Pediatric Nephrology

, Volume 30, Issue 4, pp 653–660 | Cite as

44-h ambulatory blood pressure monitoring: revealing the true burden of hypertension in pediatric hemodialysis patients

  • Orly Haskin
  • Cynthia J. Wong
  • Lonisa McCabe
  • Brandy Begin
  • Scott M. Sutherland
  • Abanti Chaudhuri
Original Article



The blood pressure (BP) burden is high in pediatric hemodialysis (HD) patients and adversely affects prognosis. The aim of this study was to examine whether 44-h ambulatory BP monitoring (ABPM) provides additional relevant BP data compared with 24-h ABPM.


ABPM was initiated at the end of the mid-week dialysis run in 13 stable pediatric HD patients and continued until the next run for 44 h.
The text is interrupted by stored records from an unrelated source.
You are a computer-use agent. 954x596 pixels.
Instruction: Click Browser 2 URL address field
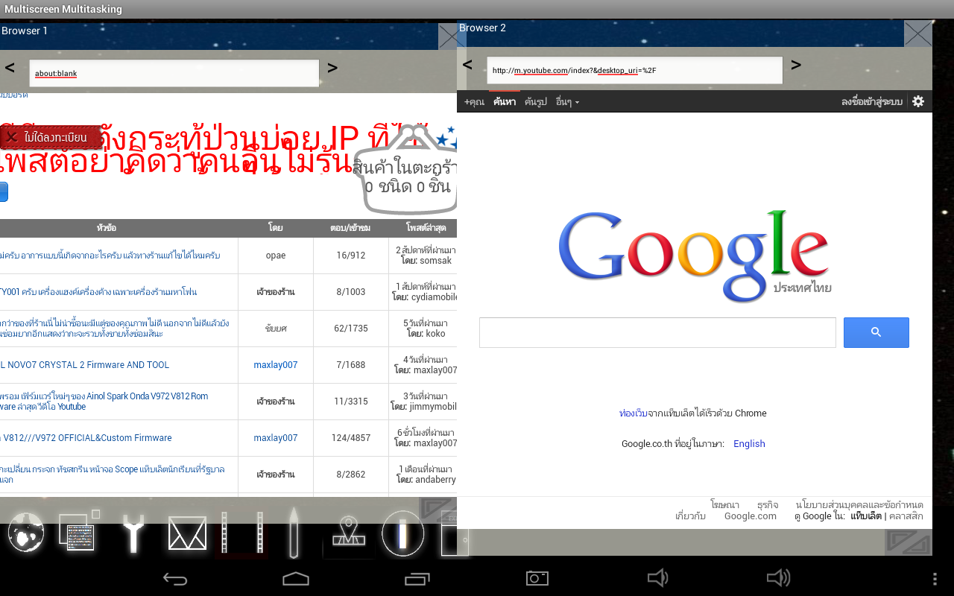point(634,71)
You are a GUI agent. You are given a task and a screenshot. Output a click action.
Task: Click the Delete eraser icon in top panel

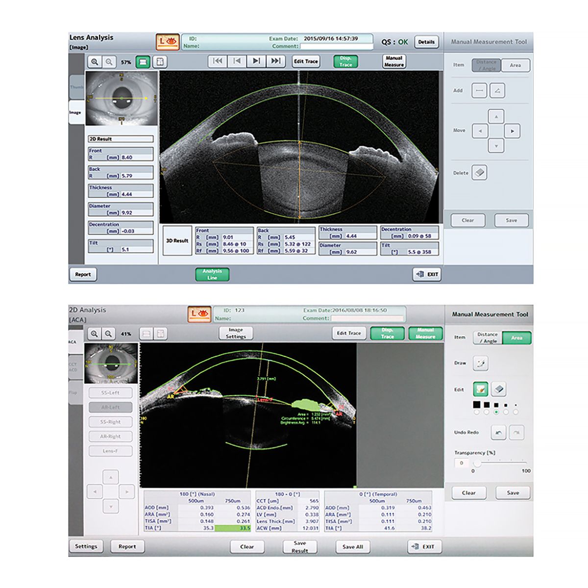[x=478, y=172]
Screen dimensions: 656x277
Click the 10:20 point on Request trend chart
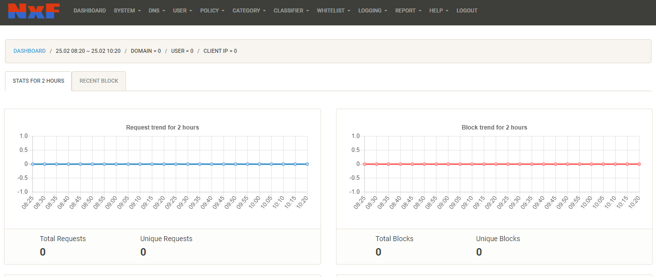pos(307,164)
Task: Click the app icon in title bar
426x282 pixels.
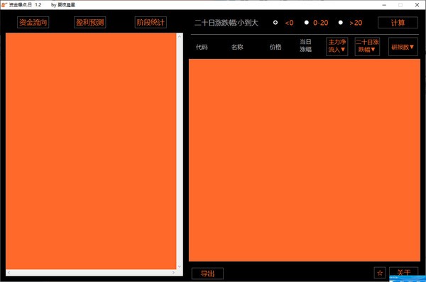Action: (x=4, y=5)
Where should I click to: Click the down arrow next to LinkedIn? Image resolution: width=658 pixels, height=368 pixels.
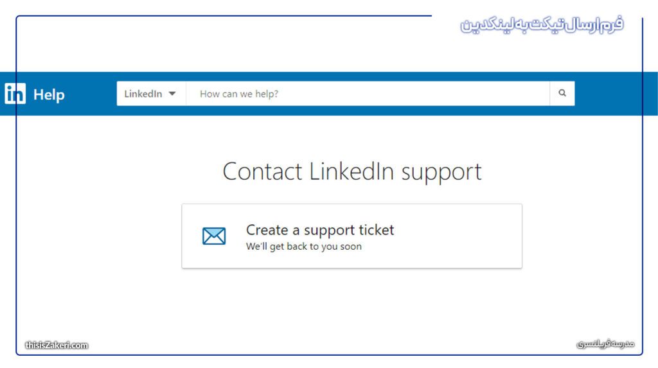(172, 94)
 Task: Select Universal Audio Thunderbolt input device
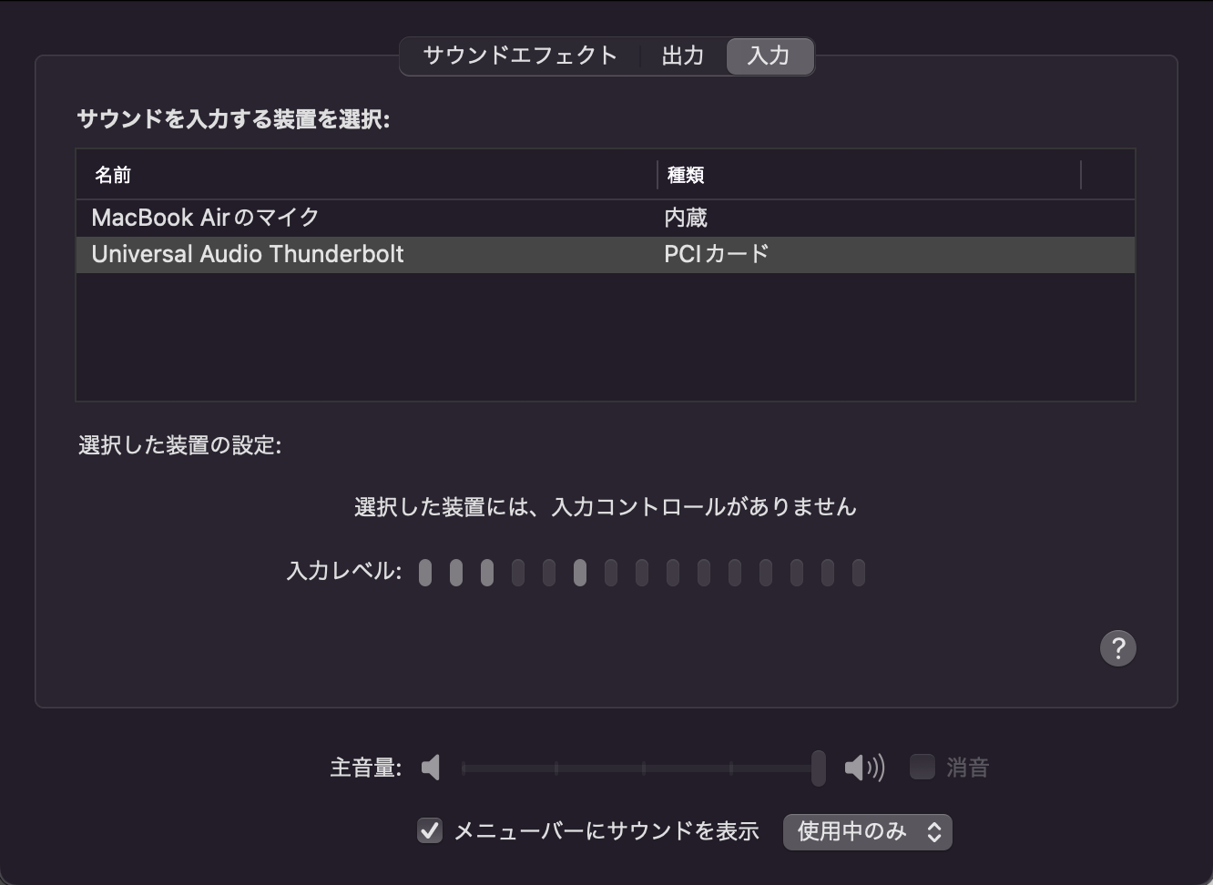point(248,254)
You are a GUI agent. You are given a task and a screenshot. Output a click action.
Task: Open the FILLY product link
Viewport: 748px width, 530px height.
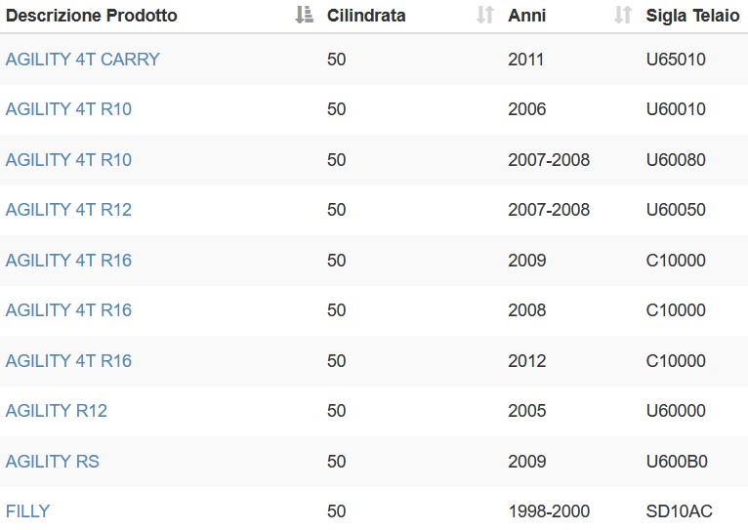27,511
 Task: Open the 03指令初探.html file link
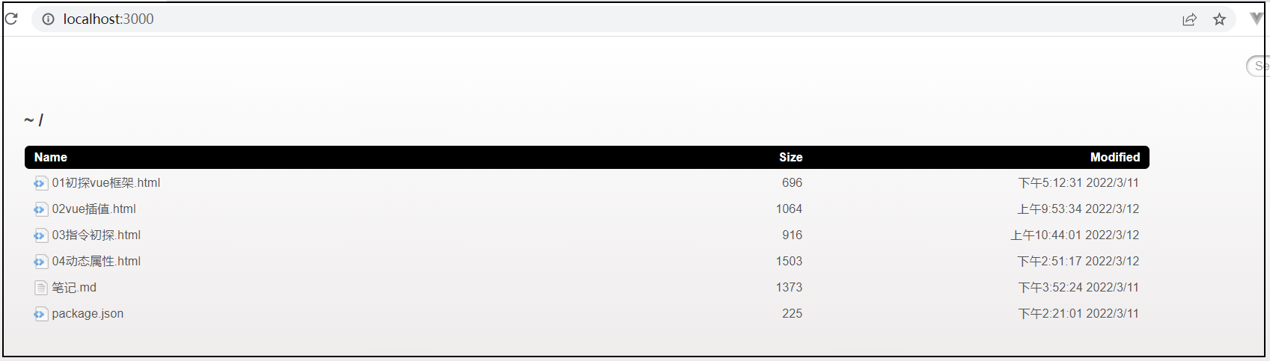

Day 1 was defined as the initial 24-h ABPM and Day 2 as the time period after that until the next dialysis run. All patients had an echocardiogram to calculate the left ventricular mass index (LVMI).


A higher percentage of patients were diagnosed with hypertension from the 44-h ABPM than from the 24-h ABPM. All BP indexes and loads (except nighttime diastolic load) were significantly higher on Day 2 than on Day 1. Patients with BP loads of ≥25 % on 44-h ABPM had significantly higher LVMI than those patients with normal BP loads. No such association was found with 24-h ABPM and LVMI. Higher interdialytic weight gain was associated with higher Day-2 nighttime systolic BP load.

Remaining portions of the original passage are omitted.